Nosso corpo necessita do conatus dos outros
corpos para continuar existindo. A
existência do corpo se expressa como ação. É isto o que os corpos dão ao nosso
corpo:o poder de agir. E agir também é respirar, alimentar-se...incluindo o
alimentar e o respirar de cada uma de nossas células, pois cada célula também
se alimenta e respira. Mas nosso espírito também é um esforço para continuar
existindo como espírito.São as ideias o
alimento que o fortalece. A ideia não é algo abstrato que vive nas letras de um
livro: cada ideia é um esforço, um conatus, uma potência. Nosso espírito
necessita das ideias, ele que é também uma idéia. Deus também é uma ideia, a idéia
absoluta da qual todas as outras são uma parte, um grau.Essa ideia não se
dissolve, pois o tempo não a destrói. Quanto mais nossa ideia finita se saber
parte dessa ideia absoluta, menos a finitude do seu corpo a cerceará em sua
atividade de pensar. O nome desse processo de compreensão se chama salut, saúde. Toda coisa é vivida como um
esforço, e deste depende. Contudo, quando alcançamos a compreensão, e desta a ação,
o esforço se metamorfoseia em desejo, em potência. Quem começa a aprender a dançar
precisa do esforço para manter vivo esse desejo.
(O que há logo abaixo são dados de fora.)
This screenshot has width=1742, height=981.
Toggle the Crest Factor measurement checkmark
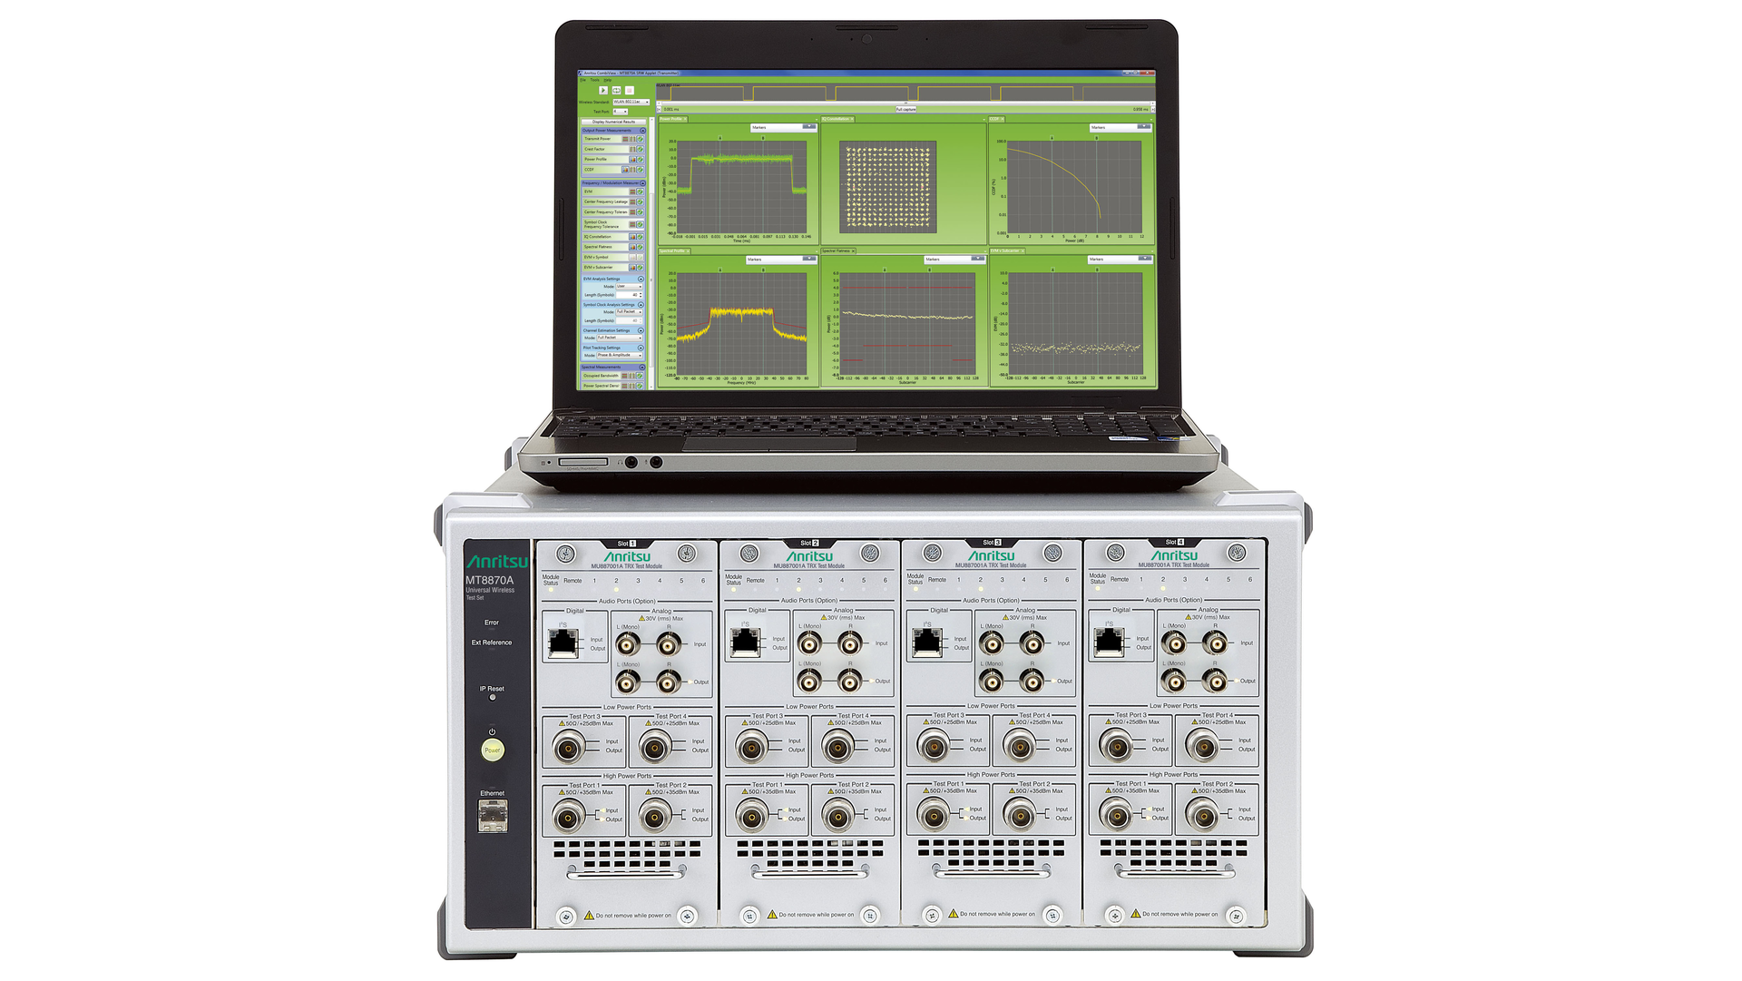coord(639,151)
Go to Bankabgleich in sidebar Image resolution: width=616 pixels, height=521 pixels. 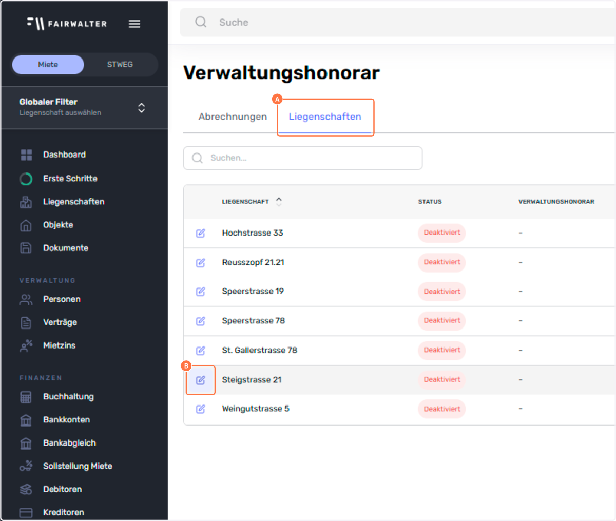[x=69, y=443]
Se houver perseverança, e
alegria, chega um ponto em que o esforço se torna potência, de tal maneira que
compreendemos a necessidade do treino, pois neste a arte já está, como já está
a árvore na imanência do fruto, fruto este que ela produziu.
Deus não possui
conatus. Deus é pura potência, pois nada o limita. Em nós, em nossa existência cotidiana,
essa potência é vivida de forma irrefletida e imaginativa como simples conatus, isto é, como um esforço
para existir sendo limitado por outros esforços, e muitos destes esforços podem
ameaçar o nosso.O temer morrer não é viver.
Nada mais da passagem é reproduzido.